Intracellular Ca2+ signals activate apoptosis in thymocytes: studies using the Ca(2+)-ATPase inhibitor thapsigargin.

The endoplasmic reticular Ca(2+)-ATPase inhibitor, thapsigargin, was used to study the role of an increase in cytosolic free calcium concentration ([Ca2+]i) as a signal for the activation of thymocyte apoptosis. Treatment of rat thymocytes with thapsigargin resulted in an early sustained increase in [Ca2+]i followed by extensive DNA fragmentation. Agarose gel electrophoresis revealed that the pattern of DNA fragments was typical of endonuclease-mediated internucleosomal cleavage. In addition, confocal microscopy studies showed the formation of apoptotic nuclei in thapsigargin-treated thymocytes.

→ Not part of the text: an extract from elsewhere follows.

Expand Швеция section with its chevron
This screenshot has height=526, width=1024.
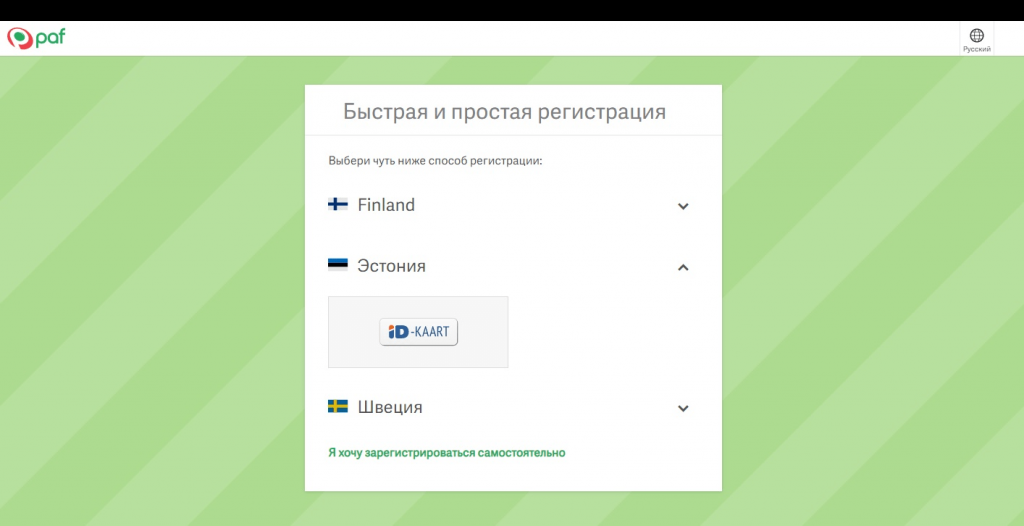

The concentrations of thapsigargin required to induce DNA fragmentation and [Ca2+]i increase in thymocytes were identical and so were the kinetics of thapsigargin-induced DNA fragmentation and formation of apoptotic nuclei. The lowest concentration of thapsigargin needed to activate apoptosis was 1 nM. Thapsigargin-induced [Ca2+]i increase and thymocyte apoptosis were inhibited in cells incubated in nominally Ca(2+)-free medium or pretreated with the intracellular Ca2+ chelator, bis-(o-aminophenoxy)ethane-N,N,N',N'-tetraacetic acid/acetoxymethyl ester. Removal of extracellular free Ca2+ with 5 mM EGTA at different time points after thapsigargin addition revealed a time dependency of about 2 h for the sustained increase in [Ca2+]i to trigger apoptosis in thymocytes. Thus, we conclude that the signal provided by the thapsigargin-induced [Ca2+]i increase is sufficient to activate thymocyte apoptosis.